> _Problem description_: In the material below, some lines carry "every". Copy each such line.

> _Entries shown_:
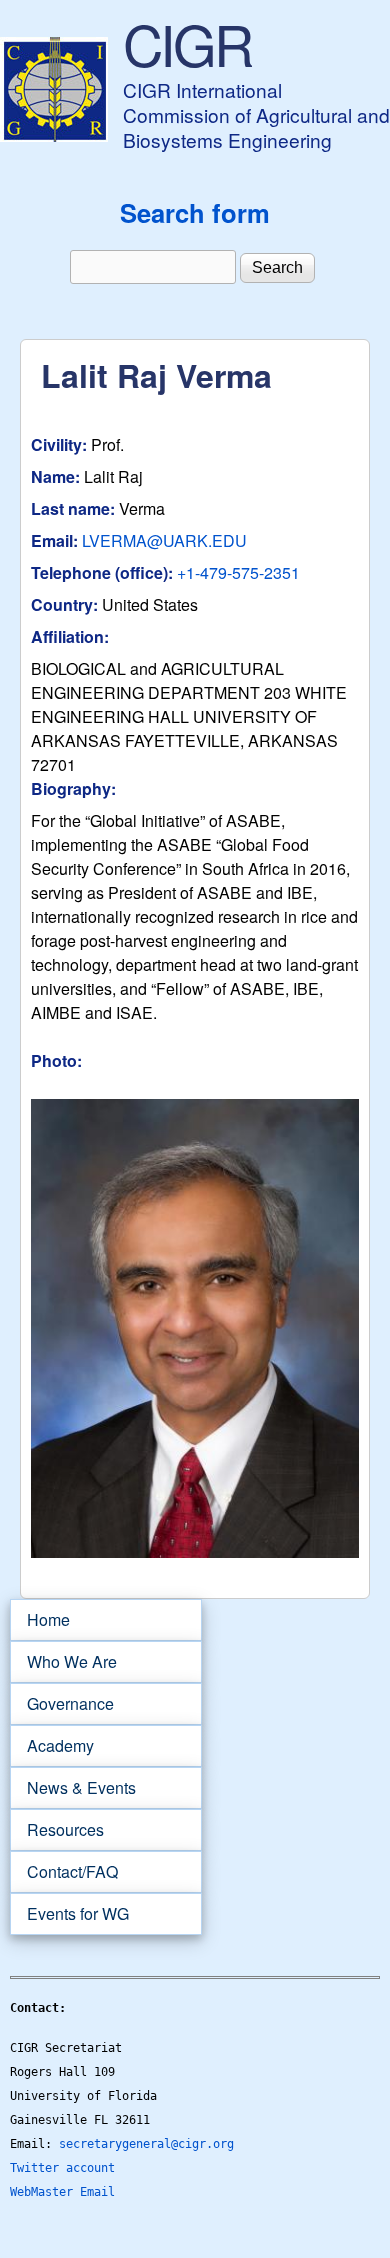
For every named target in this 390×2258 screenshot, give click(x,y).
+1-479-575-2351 (238, 572)
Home (48, 1619)
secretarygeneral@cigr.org (146, 2144)
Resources (57, 1830)
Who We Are (63, 1662)
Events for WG (78, 1913)
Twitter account (62, 2168)
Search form (195, 212)
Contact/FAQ (64, 1872)
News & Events (73, 1788)
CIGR (187, 43)
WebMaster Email (62, 2192)
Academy (52, 1746)
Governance (62, 1704)
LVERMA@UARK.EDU (164, 540)
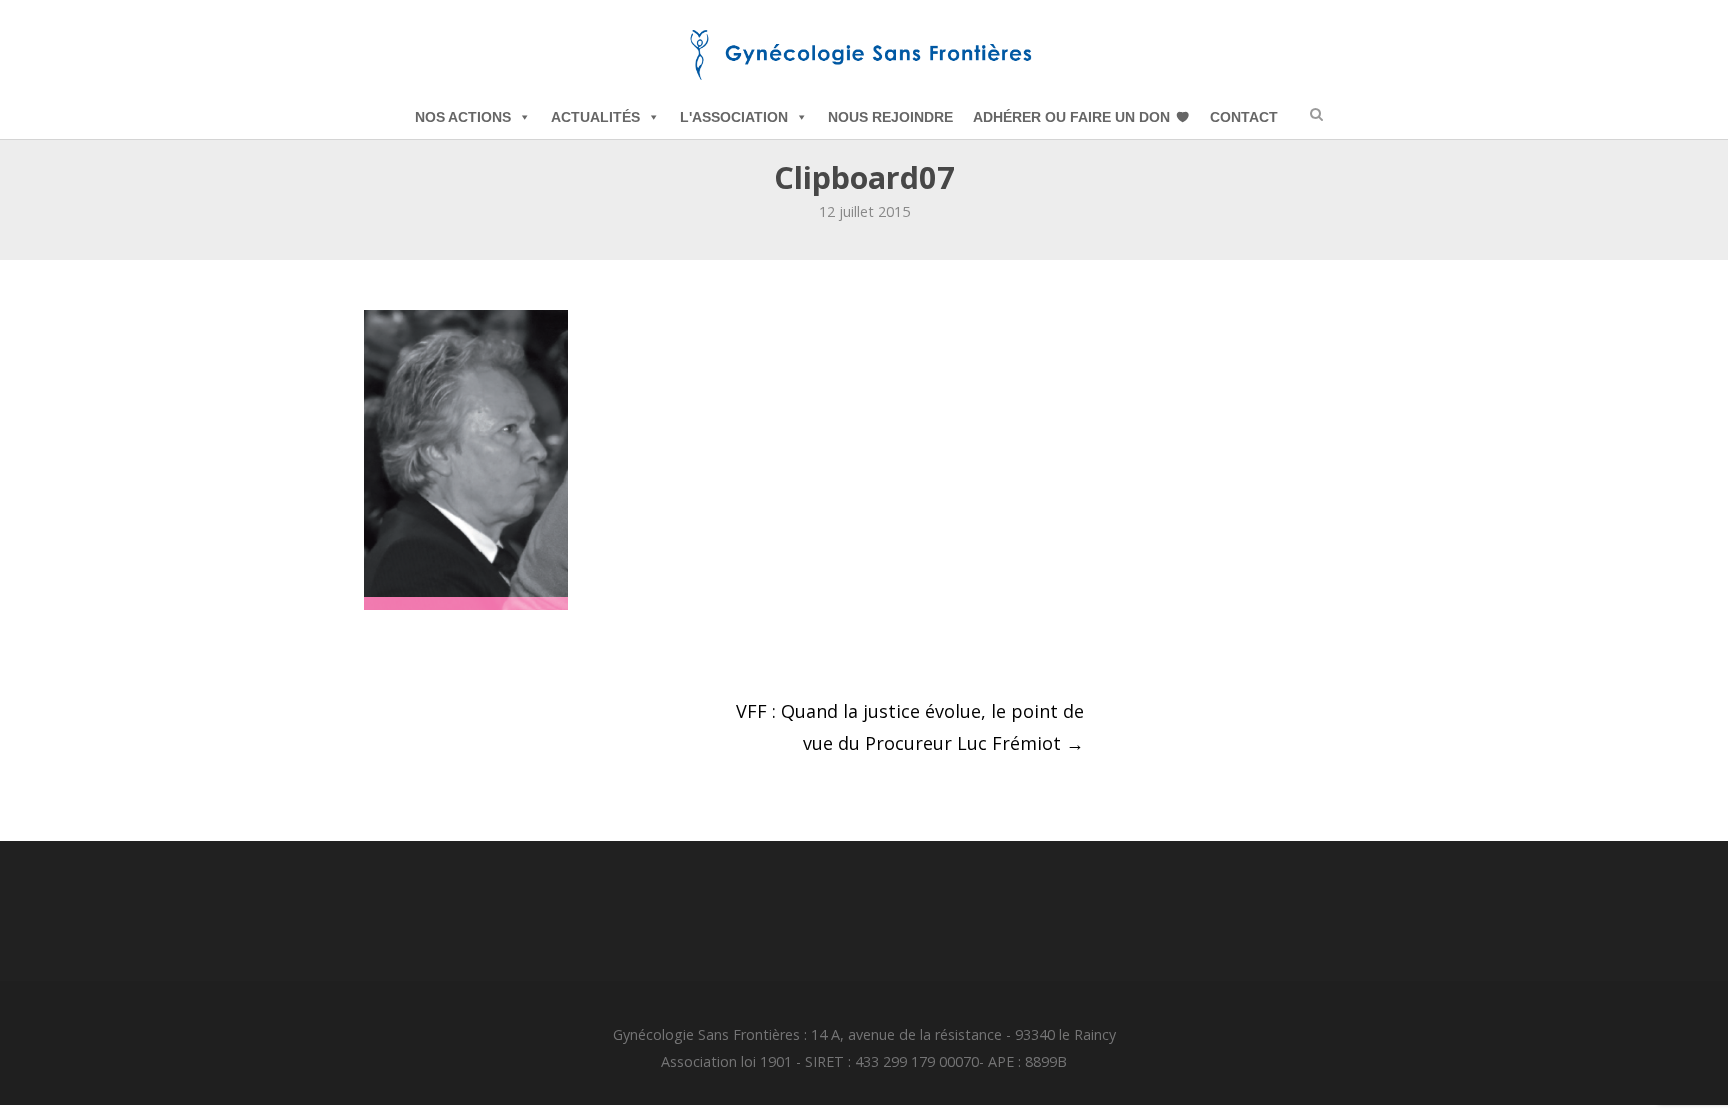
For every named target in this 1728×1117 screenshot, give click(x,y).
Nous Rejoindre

> _Worked solution_:
For every named target in this 390×2258 screenshot, give click(x,y).
For every named target in this 1728×1117 screenshot, give click(x,y).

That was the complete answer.